Is Wall Street Tone Deaf?
Citigroup is reportedly planning on raising salaries to its employees by as much as 50 percent as a way to offset smaller annual bonuses. “Bonus,” as it relates to Wall Street, has become a dirty word in the media. When the stock market was crashing in late 2008 and early 2009, as the economy went into a tailspin and while millions of jobs were lost, bonuses paid to top executives and employees of financial services firms – whom many claimed touched off the crisis – seemed obscene.
It’s worth remembering that plenty of people who worked in the financial services sector have been laid off and most of them weren’t involved in the excessive risk taking that politicians and economists say occurred. Nor were most of the people who still hold jobs in that industry the geniuses who put firms such as Citigroup in a position where they needed billions of dollars in taxpayer funds to help them stay afloat last year. Plus there were widespread pay cuts for those who remained employed. In other words, much of the scorn that is heaped upon companies in businesses such banking, investment management, insurance and investment banking is misplaced.

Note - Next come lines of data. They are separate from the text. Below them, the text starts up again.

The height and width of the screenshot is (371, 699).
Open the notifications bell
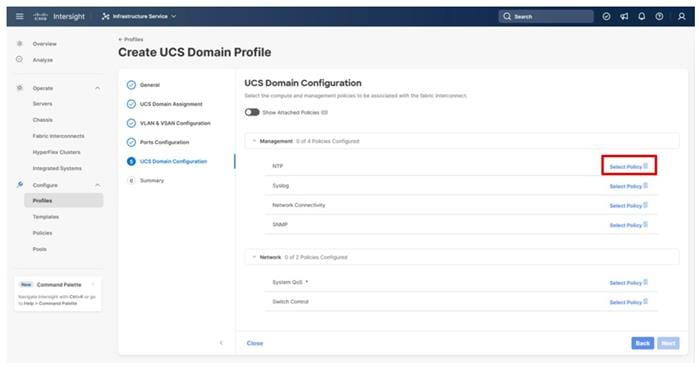point(641,16)
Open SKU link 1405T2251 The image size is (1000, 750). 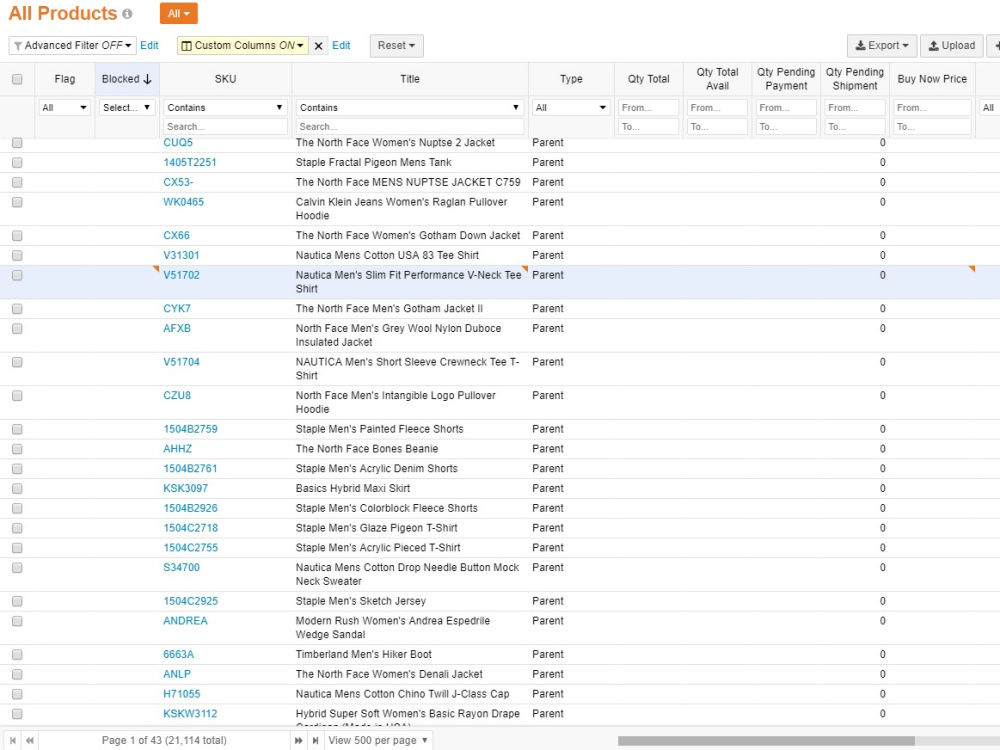click(x=189, y=163)
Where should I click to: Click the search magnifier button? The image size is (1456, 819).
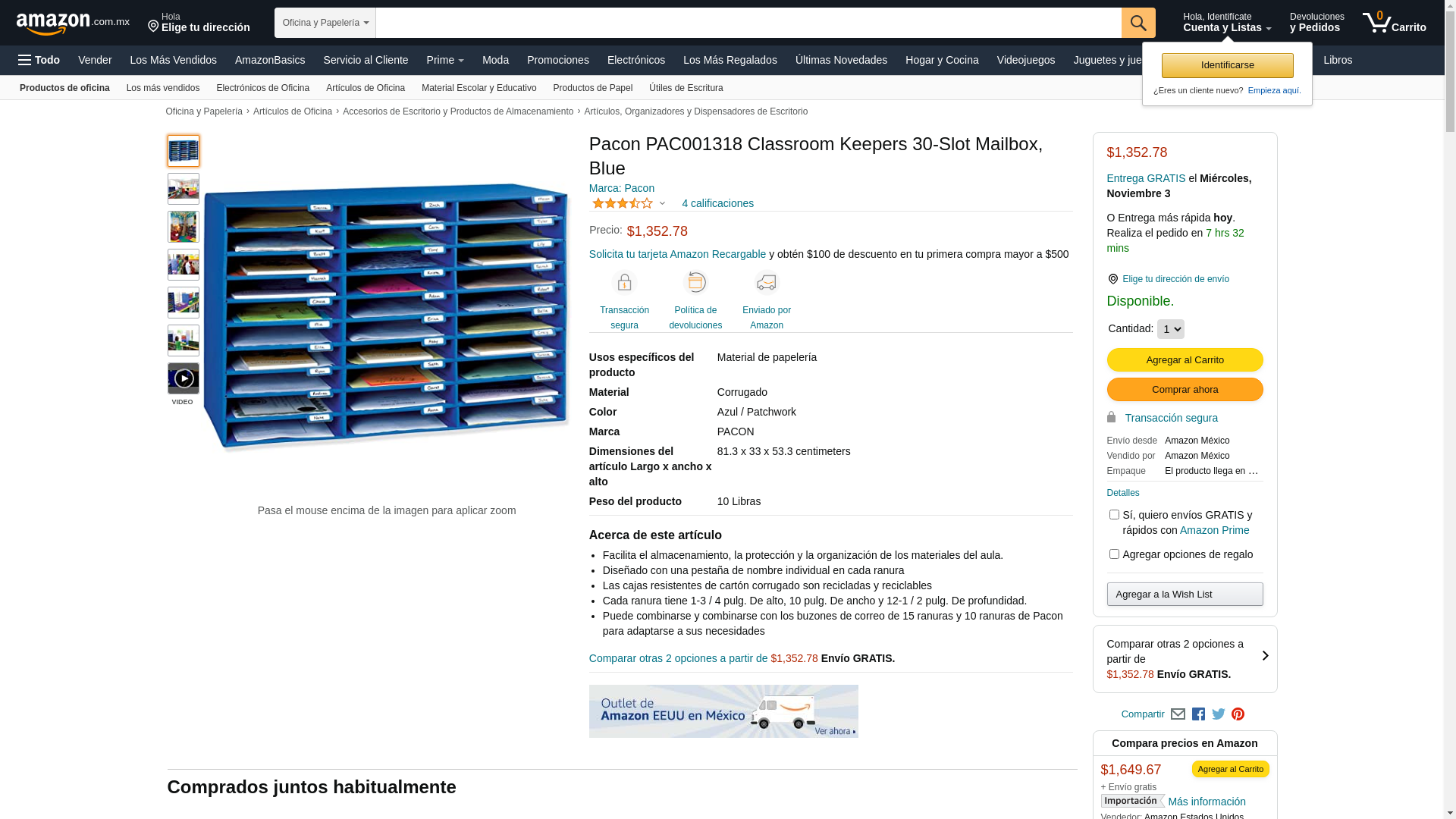(1138, 23)

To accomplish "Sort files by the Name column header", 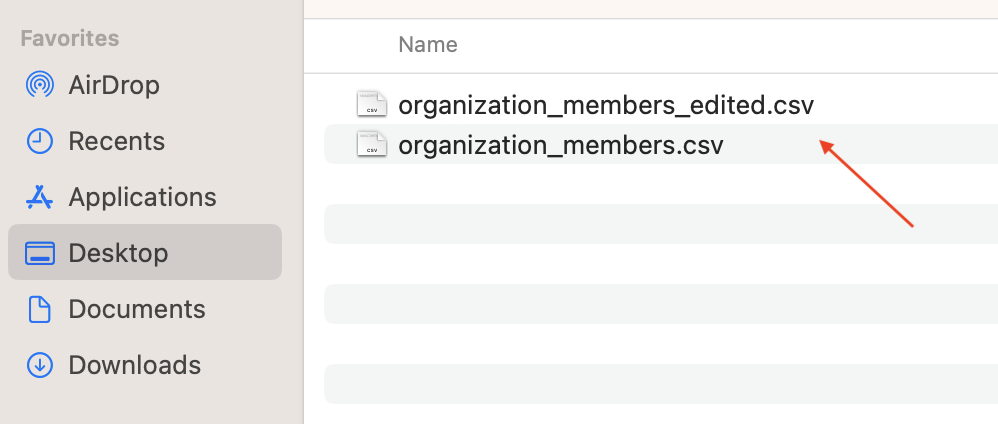I will pyautogui.click(x=428, y=45).
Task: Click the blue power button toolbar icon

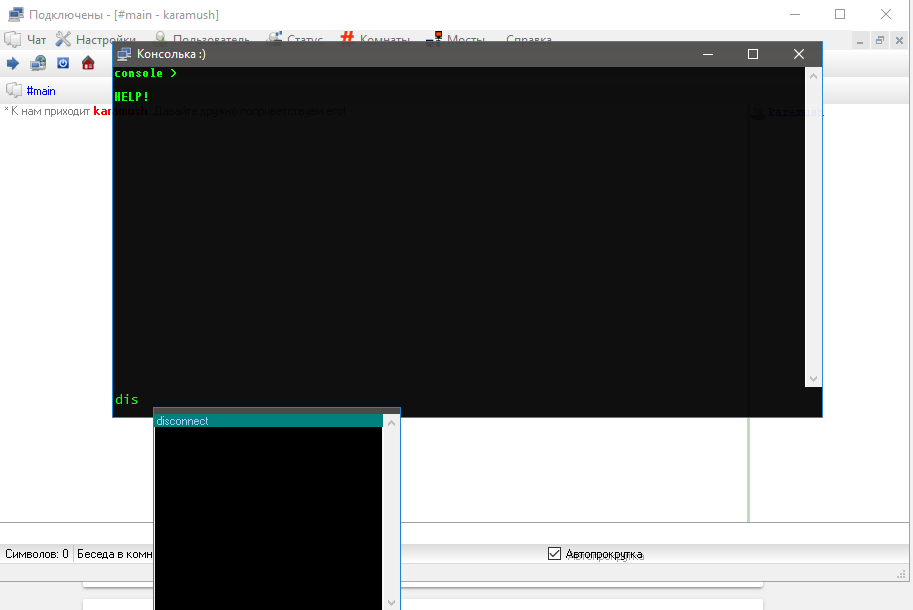Action: point(63,63)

Still, at a time when President Obama is conceding that the nation’s unemployment rate will likely exceed 10 percent before it starts to decline, here’s Citigroup, a firm that is 34 percent owned by taxpayers, devising ways it can get the bonus money to its employees just not by that name. And it isn’t alone. According to Johnson Associates, a New York compensation consulting firm, compensation industry-wide will be up 20 to 30 percent this year. Total industry pay would still be below the record levels of 2007, but that’s still a big raise.
But what’s wrong with that? One of the red flags that socially responsible investors look for is top-heavy executive compensation, while the rank-and-file share in only a small amount of the profits. These firms are trying to restore pay levels and retain their best employees.
It amounts to a PR blunder, to say the least and the impression that Wall Street firms really don’t care what’s happening with the rest of America. As an example, NBC’s Today Show did a seven-minute report on Citgroup’s raises featuring a clip from the 1980s movie “Wall Street” in which Gordon Gekko, the character played by Michael Douglas, declares “greed is good.”
The likelihood is that there are other sectors and companies within those sectors that are managing to have a pretty good year so far. Their top executives will receive healthy bonuses and their workers will get raises – perhaps in amounts some people consider outlandish. But they’ll go unnoticed because they don’t have the spotlight on them that many Wall Street companies have brought upon themselves.